Coming back to The Blues Brothers after a couple of decades proved to be a kind of personal enlightenment. Of course I remembered “We’re on a mission from God,” as a catch-phrase, but in the intervening years I’d forgotten what that mission was. The movie is, as it were, backstory for the Saturday Night Live sketch in that show’s halcyon days. Watching the movie as an adult I was astonished at how positively religion is portrayed. Jake and Elwood’s mission is to save their childhood Catholic orphanage. Although there are a few laughs at the expense of religion, the movie as a whole is a redemption story with a surprising lack of irony. Released from prison where he was doing time for trying to do the right thing, Jake has an authentic religious experience and from that point on, the mission is unquestioned. In a self-sacrificial move that lands the whole band in prison, the Blues Brothers pay the taxes owed and save the orphanage. They are doing time for saving poor children.
I reflected on how, since 1980, it has become difficult to find mainstream movies that are so positive toward religious values. Not coincidentally, the 1980s saw the tragic Reagan years when religion and politics blended to the permanent detriment of religion being taken seriously.
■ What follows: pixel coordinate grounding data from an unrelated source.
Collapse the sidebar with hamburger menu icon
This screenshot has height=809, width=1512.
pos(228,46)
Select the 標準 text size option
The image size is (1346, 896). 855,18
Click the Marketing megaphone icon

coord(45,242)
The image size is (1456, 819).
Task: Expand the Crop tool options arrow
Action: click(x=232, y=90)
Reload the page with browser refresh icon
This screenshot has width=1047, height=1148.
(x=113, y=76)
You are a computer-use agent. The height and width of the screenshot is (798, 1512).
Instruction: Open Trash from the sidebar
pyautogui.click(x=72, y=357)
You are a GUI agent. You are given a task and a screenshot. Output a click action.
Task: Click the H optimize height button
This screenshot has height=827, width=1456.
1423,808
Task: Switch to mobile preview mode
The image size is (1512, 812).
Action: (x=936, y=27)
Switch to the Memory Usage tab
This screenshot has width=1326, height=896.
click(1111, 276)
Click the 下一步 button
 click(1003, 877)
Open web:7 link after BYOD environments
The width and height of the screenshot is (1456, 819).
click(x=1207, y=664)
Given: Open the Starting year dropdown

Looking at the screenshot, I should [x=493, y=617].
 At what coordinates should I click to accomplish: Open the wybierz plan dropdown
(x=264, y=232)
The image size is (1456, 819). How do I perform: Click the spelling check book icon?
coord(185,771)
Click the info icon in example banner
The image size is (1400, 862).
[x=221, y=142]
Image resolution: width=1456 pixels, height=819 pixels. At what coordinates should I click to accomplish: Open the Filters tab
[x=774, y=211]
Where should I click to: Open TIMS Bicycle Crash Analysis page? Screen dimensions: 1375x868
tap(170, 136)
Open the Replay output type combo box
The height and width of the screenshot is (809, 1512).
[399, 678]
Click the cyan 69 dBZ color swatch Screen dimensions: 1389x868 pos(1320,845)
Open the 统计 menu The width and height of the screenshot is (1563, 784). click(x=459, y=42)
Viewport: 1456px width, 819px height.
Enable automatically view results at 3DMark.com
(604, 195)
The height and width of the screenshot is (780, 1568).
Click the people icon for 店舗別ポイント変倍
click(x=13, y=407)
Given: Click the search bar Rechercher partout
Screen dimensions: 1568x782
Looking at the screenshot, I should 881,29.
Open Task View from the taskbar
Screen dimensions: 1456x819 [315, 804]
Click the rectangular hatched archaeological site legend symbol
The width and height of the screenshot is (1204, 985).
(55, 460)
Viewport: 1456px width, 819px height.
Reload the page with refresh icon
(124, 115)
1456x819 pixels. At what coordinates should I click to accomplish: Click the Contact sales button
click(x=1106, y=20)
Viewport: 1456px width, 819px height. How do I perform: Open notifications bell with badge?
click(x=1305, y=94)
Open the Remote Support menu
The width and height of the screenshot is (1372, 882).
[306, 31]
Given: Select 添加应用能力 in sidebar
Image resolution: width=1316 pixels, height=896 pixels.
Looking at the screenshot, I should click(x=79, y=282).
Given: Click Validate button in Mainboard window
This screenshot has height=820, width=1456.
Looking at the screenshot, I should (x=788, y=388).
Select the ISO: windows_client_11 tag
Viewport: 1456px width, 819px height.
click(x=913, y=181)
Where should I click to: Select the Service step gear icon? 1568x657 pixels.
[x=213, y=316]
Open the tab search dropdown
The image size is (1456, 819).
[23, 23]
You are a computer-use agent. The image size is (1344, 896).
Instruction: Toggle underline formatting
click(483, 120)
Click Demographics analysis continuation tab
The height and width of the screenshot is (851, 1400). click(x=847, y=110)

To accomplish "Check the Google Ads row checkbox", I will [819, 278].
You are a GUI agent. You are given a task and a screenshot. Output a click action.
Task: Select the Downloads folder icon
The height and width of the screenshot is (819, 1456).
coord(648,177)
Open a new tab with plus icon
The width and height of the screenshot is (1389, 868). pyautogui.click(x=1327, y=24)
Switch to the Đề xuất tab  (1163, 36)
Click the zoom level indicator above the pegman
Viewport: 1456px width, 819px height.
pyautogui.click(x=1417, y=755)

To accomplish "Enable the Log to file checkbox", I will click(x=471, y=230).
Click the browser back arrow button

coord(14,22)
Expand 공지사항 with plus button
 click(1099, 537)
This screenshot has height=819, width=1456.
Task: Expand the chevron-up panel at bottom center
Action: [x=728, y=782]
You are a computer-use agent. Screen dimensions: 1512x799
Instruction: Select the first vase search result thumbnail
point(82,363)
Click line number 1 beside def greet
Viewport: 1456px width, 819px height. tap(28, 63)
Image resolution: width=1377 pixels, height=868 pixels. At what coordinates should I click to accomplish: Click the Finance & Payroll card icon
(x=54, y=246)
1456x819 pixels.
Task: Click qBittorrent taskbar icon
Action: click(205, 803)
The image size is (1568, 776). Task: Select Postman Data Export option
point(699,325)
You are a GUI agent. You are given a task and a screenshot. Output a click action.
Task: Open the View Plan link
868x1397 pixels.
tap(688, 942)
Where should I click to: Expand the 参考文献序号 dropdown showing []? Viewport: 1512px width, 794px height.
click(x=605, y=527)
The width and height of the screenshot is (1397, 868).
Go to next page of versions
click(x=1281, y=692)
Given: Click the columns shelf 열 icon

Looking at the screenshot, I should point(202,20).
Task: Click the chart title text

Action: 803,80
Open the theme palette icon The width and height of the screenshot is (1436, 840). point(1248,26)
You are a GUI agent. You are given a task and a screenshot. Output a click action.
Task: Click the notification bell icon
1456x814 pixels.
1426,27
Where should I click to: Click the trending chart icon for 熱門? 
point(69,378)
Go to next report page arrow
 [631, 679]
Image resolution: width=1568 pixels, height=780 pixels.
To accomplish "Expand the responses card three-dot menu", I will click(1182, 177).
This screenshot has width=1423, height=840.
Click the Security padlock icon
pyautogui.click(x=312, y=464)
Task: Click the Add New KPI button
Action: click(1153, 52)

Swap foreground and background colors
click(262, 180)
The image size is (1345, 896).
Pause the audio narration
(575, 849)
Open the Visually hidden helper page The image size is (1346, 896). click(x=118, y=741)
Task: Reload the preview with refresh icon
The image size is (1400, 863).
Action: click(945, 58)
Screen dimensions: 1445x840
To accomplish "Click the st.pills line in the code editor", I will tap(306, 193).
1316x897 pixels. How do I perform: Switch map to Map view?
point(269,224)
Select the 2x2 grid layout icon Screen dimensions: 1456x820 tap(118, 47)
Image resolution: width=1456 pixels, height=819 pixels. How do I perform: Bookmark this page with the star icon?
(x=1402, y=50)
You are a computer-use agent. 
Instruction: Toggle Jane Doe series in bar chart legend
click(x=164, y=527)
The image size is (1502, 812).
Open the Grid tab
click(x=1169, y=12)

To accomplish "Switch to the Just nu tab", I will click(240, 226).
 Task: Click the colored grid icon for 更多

Since that time the cynicism has grown considerably. We are constantly reminded of it as conservative pundits force “Christianity” into a more and more reactionary mode, condemning all that reason has finally released from the dark ages. This is religion which thrives in the darkness of ignorance and fear. And it has coopted the very definition of religion itself. It is hard to imagine a “mission from God” being taken half as seriously today as it was when Jake and Elwood, although personally irreverent, nevertheless take the ethical call so seriously.
Today the “mission from God” is to protect one’s personal investments. Shut out those who require special consideration or those whose lifestyle differs from that which is putatively biblical. Anyone who dares step out of line is, in this enlightened era, condemned to the outer darkness. The Blues Brothers always wore dark glasses. While initially a branding gimmick, even this has symbolic value in the public view of religion. After all, Roman Catholic Sister Mary Stigmata gives them a sound thrashing for their profane language. But they find the truth in a black, evangelical service. There is a tolerance here—the neo-Nazis end up buried in their own grave—that has since vanished. The dark glasses hide something vital. The only time they are removed in the movie is to deceive. I wonder, I just wonder if with the glasses removed Jake saw a future for which the only prudent response was to hide once again.